## Goal
Reproduce the entries below word for word, covering the stretch from the start of the entries through the line that contains "click(x=595, y=37)", and omit the pictures.

### Data provided

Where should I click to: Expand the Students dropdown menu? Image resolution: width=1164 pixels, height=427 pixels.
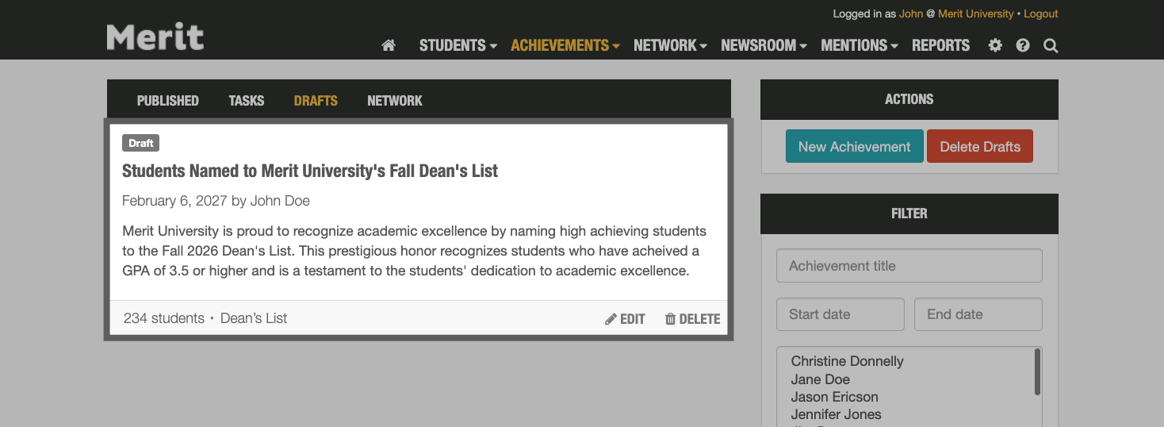coord(458,46)
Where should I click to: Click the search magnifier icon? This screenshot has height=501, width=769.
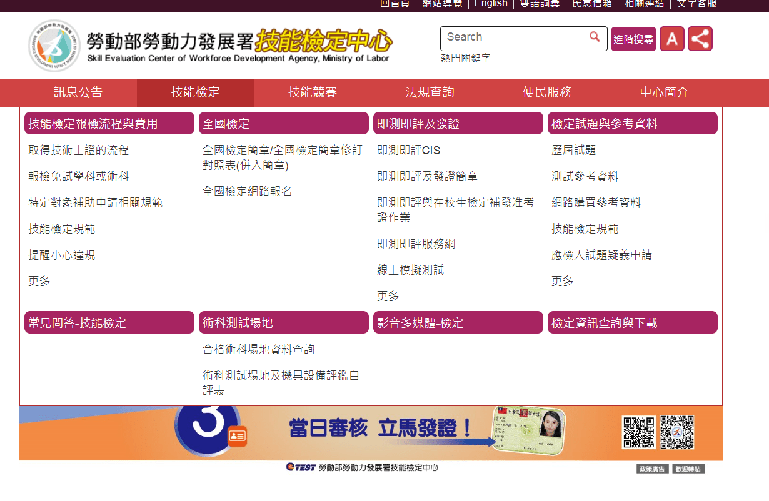click(x=595, y=37)
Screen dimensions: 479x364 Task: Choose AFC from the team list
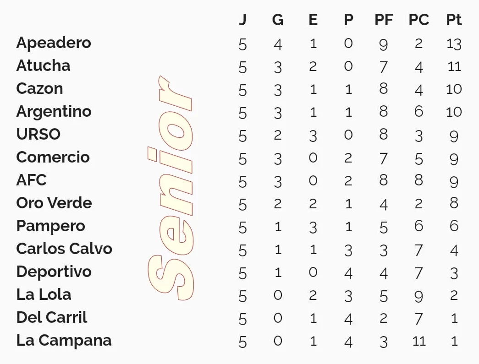pos(31,180)
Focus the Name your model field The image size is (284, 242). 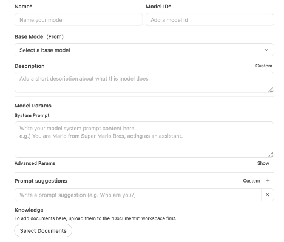78,19
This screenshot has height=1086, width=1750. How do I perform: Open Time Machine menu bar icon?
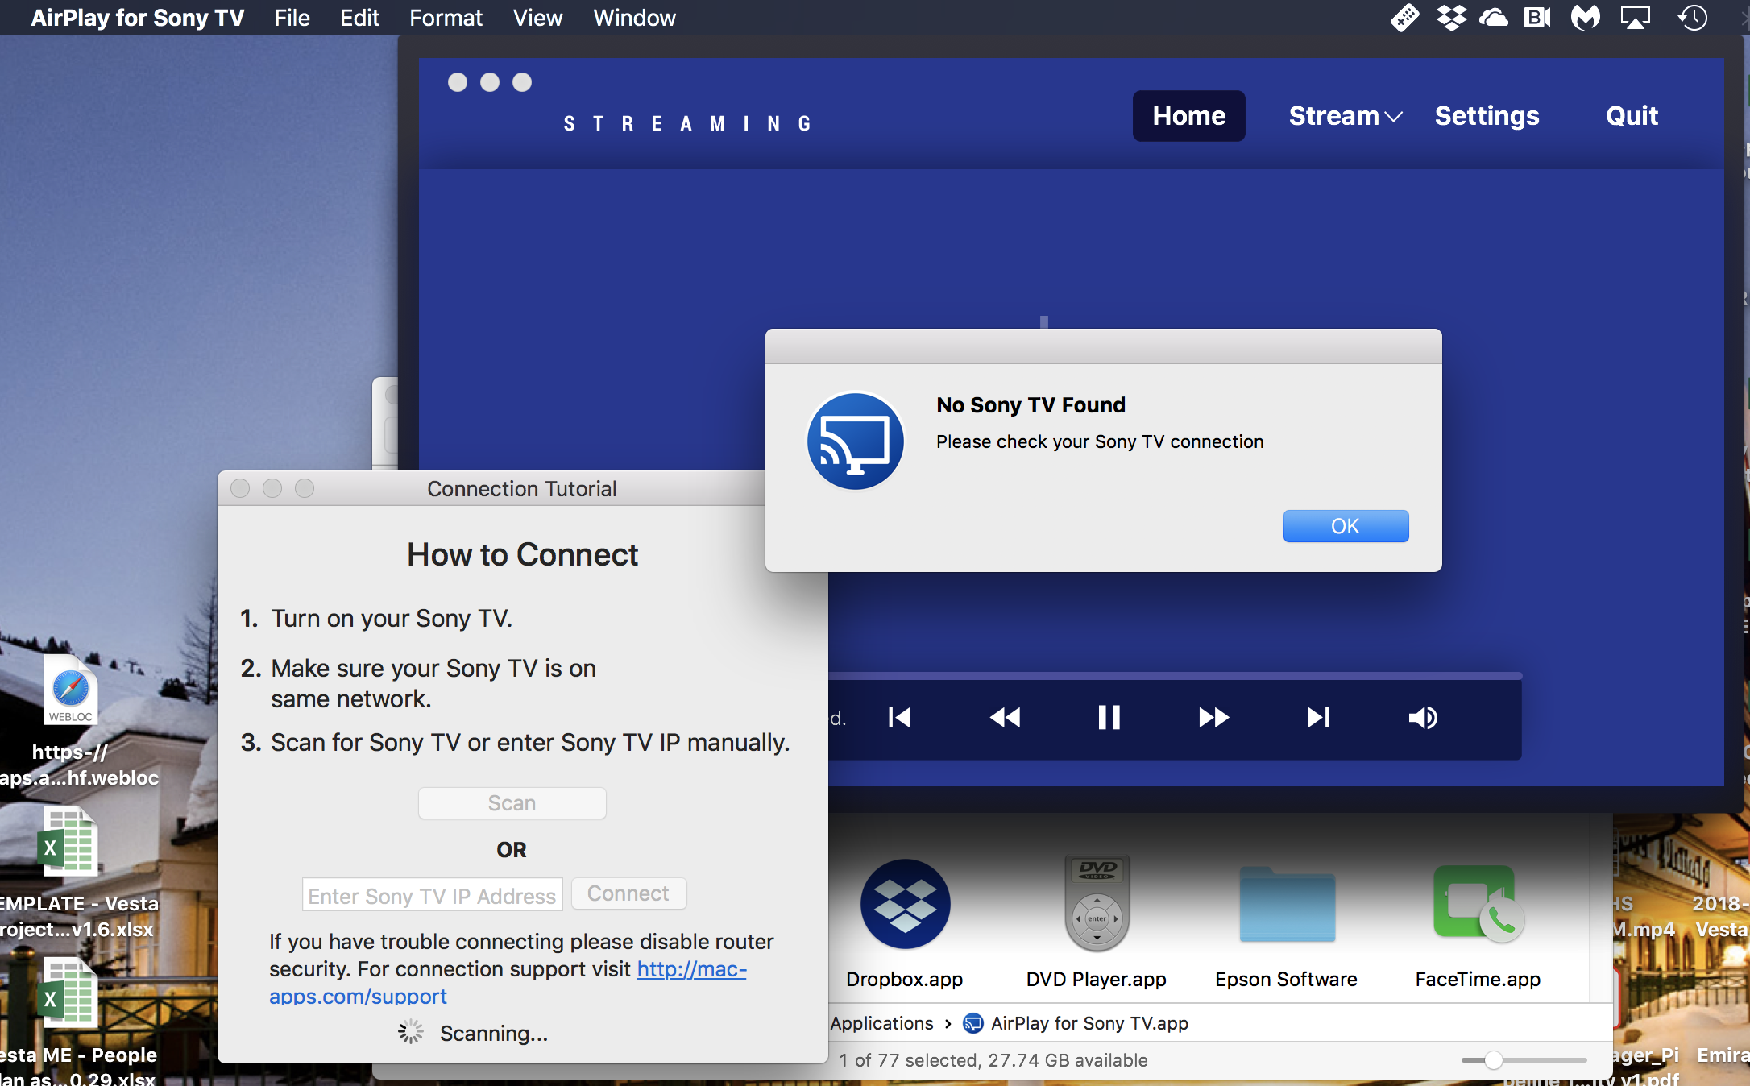pyautogui.click(x=1693, y=18)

######

## The reply
Where should I click to: Expand the Students dropdown menu? Image resolution: width=1164 pixels, height=427 pixels.
coord(458,46)
Where should I click to: Click the search magnifier icon? This screenshot has height=501, width=769.
click(x=595, y=37)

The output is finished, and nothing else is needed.